A contrario, Microsoft, dont l'action stagne voire régresse selon les périodes, reverse régulièrement des dividendes aux actionnaires. Mieux encore, le niveau de ces dividendes est très élevé par rapport à la moyenne du secteur. Et ces hausses de dividendes sont toutes arrivées depuis l'arrivée de Steve Ballmer à la tête de Microsoft. Cela explique ainsi pourquoi ce dernier est vivement critiqué, ces dividendes n'étant en réalité que l'arbre cachant une forêt d'incertitudes et de croissance molle.
Apple peut-il encore faire rêver ?
Tim Cook ne s'est toutefois pas contenté d'annoncer en mars 2012 la redistribution de 45 milliards de dollars entre 2012 et 2015 (dont 10 milliards de rachats d'actions). Il a aussi annoncé cette semaine une augmentation du dividende pour les actionnaires, et des rachats d'actions à hauteur de 60 milliards de dollars. En somme, en un peu plus d'un an, Apple a revu ses plans et dépensera finalement près de 100 milliards de dollars d'ici 2015. Là encore, la nouvelle est à double tranchant. Certes, pour les actionnaires, la nouvelle est bonne financièrement. Mais cela démontre surtout qu'Apple n'est plus capable de maintenir son action à des niveaux élevés sans utiliser ces stratagèmes. Ce n'est pas pour autant un aveu d'échec, car prévoir un tel plan sur plusieurs années démontre qu'Apple sera capable de générer beaucoup d'argent d'ici 2015, ce dont personne ne doute par ailleurs.
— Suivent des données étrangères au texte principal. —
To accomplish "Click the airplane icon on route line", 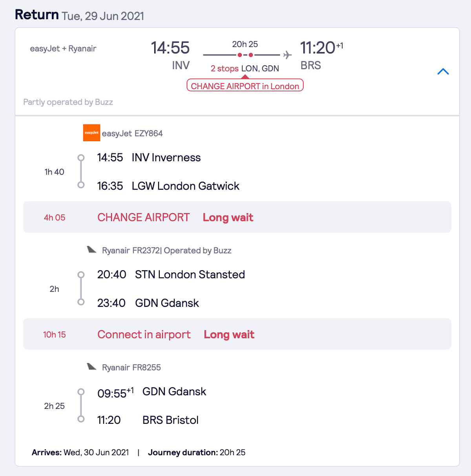I will tap(288, 55).
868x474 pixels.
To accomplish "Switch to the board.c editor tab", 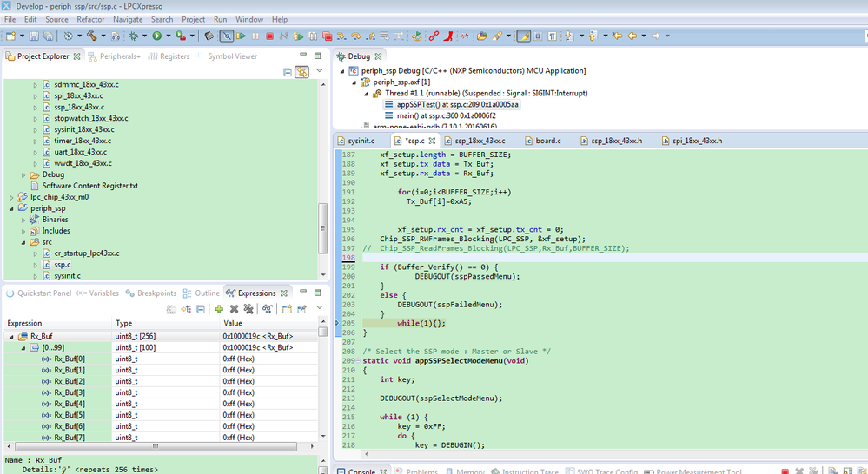I will point(547,141).
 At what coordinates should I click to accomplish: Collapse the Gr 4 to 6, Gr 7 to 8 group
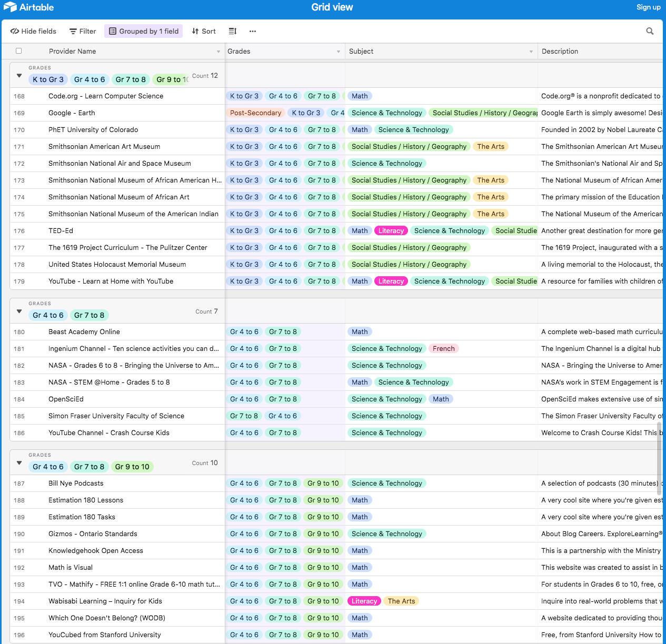(19, 311)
Mais faire de l'argent est-il suffisant ? Le monde de la bourse n'est pas des plus rationnels, il l'a maintes fois prouvé. Plus que le présent et même le futur proche, ce sont les perspectives à long terme et la capacité à faire rêver qui comptent pour de nombreux investisseurs. Quand un Google développe ses lunettes high-tech, ce n'est pas uniquement dans une perspective d'en écouler des millions d'unités à plus ou moins long terme. C'est aussi et surtout un moyen de faire rêver et d'alimenter l'imagination (certains diront illusion) de la population, et par conséquent des actionnaires. Mais Apple, lui, a-t-il les capacités de faire rêver comme au temps de Steve Jobs ? Là est toute la question.